Monsieur Ruffel, merci d'avoir été si clair et si concis dans votre rapport et dans vos recommandations; veuillez transmettre nos remerciements à vos collègues de l'Association canadienne des professionnels de la vente.

• 0935

M. Terry Ruffel: Merci beaucoup de vos compliments, car nous y avons mis beaucoup d'efforts.

Monsieur le président, il faut comprendre que notre rapport propose des recommandations très solides qui permettraient d'améliorer le projet de loi; nous vous exhortons donc à les mettre de l'avant.

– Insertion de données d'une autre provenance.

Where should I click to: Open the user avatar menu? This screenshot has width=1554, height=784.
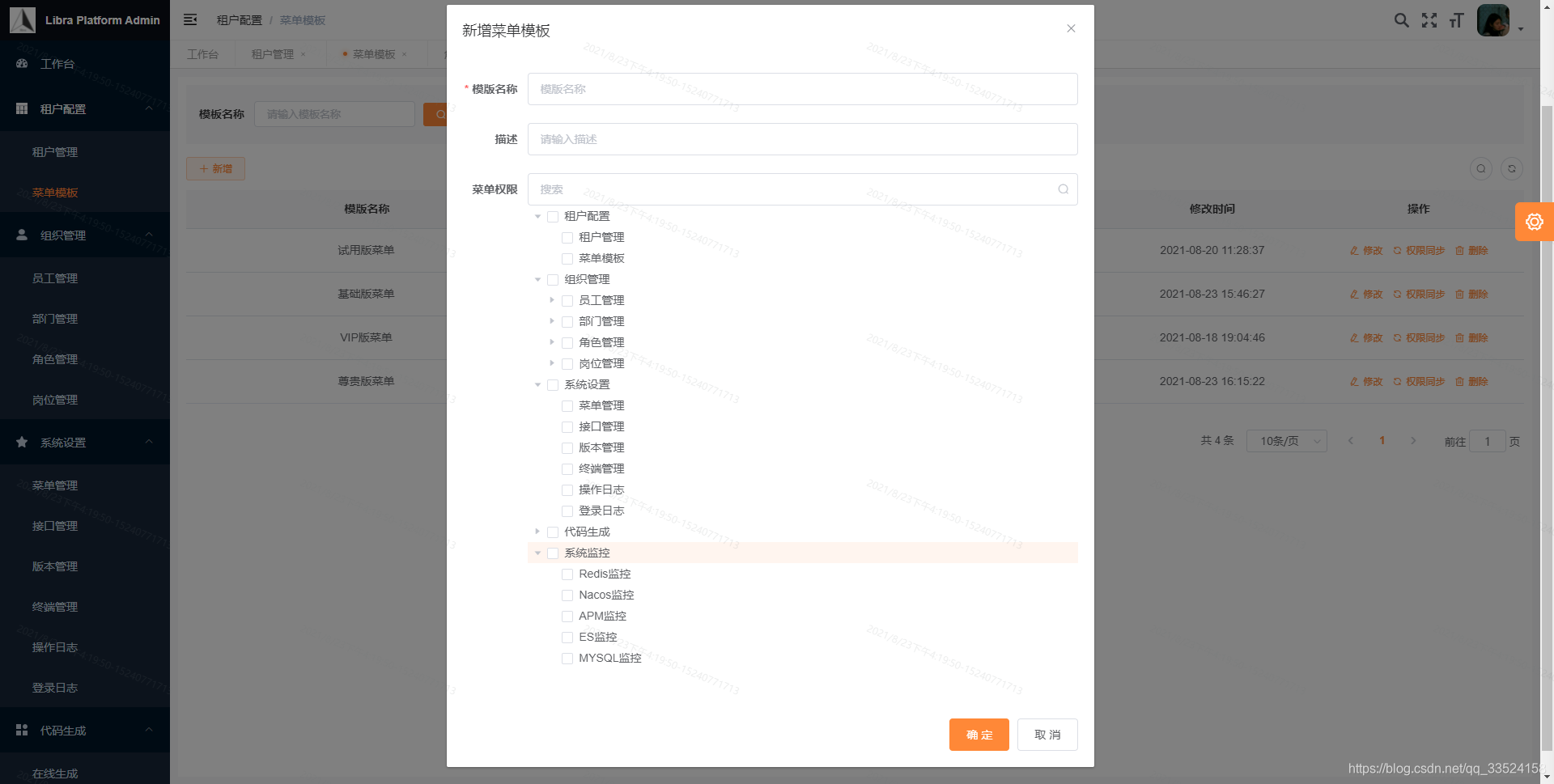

De plus, dès que vous aurez l'occasion de rencontrer M. Milton, nous vous incitons fortement à lui parler du onzième engagement et à rassurer la population canadienne au sujet du programme des grands voyageurs, qui est très souhaitable et sans doute nécessaire.

Merci beaucoup de nous avoir accueillis.

Le président: Merci.

Pouvons-nous demander maintenant aux représentants de l'Association internationale des machinistes de venir s'asseoir à la table?

Attendez de voir comment le ministre réagira devant nos propres recommandations. Il croira que c'est nous qui sommes les témoins.

Pardon, messieurs, mais nous avons besoin d'une minute pour faire quelques rajustements techniques.

• 0936




• 0940

Le président: Nous accueillons maintenant l'Association internationale des machinistes et des travailleurs de l'aérospatiale au Canada.

C'est un grand plaisir d'accueillir à nouveau le vice- président canadien de l'association, M. Ritchie, et le président du district aérien, M. Ron Fontaine. Ils sont accompagnés de Steve Vodi, coordonnateur canadien du service aérien, et de M. Erlichman, directeur canadien de la recherche.

Messieurs, bienvenue de nouveau au Comité permanent des transports. Vous avez de cinq à huit minutes à votre disposition, après quoi nous passerons directement aux questions. Merci beaucoup.

M. Ron Fontaine (président, District aérien, Association internationale des machinistes et des travailleurs de l'aérospatiale au Canada): C'est moi qui vais commencer. Je m'appelle Ron Fontaine et je suis président national du district des transports numéro 140 du syndicat des machinistes.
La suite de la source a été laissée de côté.